## BEGIN
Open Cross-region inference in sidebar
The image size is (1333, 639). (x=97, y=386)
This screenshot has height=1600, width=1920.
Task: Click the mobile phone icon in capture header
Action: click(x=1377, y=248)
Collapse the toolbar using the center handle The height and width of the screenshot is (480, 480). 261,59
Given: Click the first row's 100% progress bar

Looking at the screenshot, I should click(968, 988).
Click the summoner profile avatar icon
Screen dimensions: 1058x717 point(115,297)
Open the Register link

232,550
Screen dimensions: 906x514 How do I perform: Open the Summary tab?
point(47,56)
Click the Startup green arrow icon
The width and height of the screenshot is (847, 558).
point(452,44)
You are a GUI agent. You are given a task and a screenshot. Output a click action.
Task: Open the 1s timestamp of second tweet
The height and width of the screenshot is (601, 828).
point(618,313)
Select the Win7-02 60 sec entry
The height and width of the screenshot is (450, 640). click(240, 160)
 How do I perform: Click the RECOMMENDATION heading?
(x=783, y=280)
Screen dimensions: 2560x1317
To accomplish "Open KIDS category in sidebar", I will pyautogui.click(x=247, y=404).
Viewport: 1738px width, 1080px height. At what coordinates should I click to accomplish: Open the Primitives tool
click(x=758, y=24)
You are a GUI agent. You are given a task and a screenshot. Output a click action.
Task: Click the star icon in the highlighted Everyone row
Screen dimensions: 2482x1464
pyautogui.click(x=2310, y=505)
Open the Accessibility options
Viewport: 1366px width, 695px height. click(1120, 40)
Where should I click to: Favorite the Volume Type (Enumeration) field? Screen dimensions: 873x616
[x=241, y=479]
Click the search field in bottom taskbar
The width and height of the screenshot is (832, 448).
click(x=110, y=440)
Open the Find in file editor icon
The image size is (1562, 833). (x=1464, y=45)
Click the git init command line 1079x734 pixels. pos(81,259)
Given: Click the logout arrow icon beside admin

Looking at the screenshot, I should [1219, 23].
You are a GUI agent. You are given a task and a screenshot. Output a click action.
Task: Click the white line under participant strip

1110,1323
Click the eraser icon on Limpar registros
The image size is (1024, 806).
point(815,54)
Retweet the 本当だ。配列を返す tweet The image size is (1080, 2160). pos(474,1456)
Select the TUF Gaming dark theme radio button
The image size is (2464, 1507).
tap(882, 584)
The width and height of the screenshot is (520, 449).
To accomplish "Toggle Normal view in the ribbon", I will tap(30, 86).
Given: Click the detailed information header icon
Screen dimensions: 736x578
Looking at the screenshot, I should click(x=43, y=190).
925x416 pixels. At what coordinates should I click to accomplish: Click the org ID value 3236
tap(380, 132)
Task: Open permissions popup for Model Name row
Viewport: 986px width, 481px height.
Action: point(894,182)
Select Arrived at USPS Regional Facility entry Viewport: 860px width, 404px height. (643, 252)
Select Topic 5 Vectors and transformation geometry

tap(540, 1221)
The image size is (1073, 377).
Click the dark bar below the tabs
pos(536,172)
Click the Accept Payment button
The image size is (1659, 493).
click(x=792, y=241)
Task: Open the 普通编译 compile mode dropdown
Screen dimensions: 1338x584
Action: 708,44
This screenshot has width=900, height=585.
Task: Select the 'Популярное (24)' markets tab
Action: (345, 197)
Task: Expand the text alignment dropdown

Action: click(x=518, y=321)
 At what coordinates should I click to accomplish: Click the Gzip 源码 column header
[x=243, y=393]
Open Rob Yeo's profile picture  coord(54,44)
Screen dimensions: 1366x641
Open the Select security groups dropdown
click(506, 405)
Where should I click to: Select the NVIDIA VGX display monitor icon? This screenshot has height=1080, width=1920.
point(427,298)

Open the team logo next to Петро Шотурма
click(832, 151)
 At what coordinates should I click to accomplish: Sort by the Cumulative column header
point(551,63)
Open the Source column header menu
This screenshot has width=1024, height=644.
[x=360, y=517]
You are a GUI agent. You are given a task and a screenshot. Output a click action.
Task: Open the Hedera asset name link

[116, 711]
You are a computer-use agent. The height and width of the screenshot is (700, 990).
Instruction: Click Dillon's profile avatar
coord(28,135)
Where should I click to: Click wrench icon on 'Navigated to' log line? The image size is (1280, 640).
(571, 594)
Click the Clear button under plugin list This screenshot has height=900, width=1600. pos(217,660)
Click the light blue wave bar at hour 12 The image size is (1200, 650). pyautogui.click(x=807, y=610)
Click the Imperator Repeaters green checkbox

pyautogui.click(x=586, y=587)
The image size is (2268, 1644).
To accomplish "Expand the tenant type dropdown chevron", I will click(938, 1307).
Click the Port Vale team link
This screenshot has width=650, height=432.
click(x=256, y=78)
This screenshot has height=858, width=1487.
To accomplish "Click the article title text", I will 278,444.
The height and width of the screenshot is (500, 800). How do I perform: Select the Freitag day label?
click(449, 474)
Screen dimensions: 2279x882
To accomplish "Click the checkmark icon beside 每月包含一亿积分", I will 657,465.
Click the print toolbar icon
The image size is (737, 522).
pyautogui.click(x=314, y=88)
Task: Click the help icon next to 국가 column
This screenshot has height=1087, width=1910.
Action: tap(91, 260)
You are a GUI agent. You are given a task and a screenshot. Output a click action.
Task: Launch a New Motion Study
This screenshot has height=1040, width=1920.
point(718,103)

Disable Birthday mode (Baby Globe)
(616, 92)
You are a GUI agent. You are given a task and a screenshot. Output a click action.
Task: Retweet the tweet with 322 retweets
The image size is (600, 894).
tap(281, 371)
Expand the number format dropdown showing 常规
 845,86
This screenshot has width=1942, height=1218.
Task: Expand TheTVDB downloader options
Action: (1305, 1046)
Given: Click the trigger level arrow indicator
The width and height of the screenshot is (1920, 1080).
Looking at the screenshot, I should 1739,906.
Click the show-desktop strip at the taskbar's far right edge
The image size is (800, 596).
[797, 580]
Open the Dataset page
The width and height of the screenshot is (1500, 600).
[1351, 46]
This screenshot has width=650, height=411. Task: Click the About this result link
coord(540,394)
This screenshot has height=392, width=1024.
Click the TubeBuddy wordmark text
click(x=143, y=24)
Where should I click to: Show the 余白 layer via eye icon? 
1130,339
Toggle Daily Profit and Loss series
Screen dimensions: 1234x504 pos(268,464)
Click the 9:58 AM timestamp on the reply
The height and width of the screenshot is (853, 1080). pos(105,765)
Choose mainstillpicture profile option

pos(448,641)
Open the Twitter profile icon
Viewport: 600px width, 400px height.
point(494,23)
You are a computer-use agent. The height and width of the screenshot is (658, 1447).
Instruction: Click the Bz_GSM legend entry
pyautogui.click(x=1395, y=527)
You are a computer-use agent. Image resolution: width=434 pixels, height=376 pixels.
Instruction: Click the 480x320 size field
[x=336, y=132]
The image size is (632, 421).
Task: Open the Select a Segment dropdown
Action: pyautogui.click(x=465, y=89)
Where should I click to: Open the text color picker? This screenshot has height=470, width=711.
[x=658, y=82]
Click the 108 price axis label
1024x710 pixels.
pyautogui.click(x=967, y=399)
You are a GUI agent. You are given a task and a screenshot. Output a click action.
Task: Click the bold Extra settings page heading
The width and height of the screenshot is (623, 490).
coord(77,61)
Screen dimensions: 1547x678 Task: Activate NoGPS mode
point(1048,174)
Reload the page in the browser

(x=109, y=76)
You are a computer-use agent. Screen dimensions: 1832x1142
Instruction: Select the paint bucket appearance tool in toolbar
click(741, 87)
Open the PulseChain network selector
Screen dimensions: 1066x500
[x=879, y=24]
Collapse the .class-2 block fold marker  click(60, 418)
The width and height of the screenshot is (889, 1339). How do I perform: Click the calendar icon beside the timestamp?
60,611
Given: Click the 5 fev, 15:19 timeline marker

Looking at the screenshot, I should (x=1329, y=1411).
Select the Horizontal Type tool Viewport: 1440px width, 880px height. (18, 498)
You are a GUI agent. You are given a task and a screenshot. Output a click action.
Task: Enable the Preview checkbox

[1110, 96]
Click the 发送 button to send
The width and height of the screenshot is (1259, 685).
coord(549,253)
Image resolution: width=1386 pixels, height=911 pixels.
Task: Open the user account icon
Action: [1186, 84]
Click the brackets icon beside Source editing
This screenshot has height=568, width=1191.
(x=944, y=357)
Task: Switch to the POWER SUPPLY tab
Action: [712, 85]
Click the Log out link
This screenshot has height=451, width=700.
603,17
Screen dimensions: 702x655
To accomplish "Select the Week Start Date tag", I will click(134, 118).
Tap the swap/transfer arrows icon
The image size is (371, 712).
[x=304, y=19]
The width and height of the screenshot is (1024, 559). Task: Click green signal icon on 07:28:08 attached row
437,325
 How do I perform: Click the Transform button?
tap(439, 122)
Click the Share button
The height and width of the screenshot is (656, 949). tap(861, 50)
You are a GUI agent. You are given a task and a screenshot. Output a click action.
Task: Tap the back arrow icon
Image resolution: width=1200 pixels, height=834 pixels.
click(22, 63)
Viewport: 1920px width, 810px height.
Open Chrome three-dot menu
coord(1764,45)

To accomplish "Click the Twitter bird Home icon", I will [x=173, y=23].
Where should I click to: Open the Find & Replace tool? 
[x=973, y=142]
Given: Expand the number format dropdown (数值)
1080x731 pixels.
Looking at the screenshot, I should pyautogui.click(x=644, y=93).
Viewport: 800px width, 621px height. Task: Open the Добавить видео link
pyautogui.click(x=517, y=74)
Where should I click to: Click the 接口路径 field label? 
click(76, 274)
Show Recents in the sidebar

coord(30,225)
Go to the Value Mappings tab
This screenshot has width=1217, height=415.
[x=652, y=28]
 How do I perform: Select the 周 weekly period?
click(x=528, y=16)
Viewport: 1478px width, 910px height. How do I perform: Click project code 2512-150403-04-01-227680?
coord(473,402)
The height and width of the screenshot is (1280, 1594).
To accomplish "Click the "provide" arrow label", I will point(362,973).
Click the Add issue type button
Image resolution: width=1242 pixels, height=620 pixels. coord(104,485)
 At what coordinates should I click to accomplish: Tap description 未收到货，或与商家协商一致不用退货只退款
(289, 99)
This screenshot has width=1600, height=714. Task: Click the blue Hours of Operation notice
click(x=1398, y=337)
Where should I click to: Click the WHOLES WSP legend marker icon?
## END
What is needed: Locate every line in the records above that contains the string "strip", and copy each of those lines in full. Treat uppercase and lowercase letters as distinct when matching.

Output of the task:
Task: Click the white line under participant strip
Click the show-desktop strip at the taskbar's far right edge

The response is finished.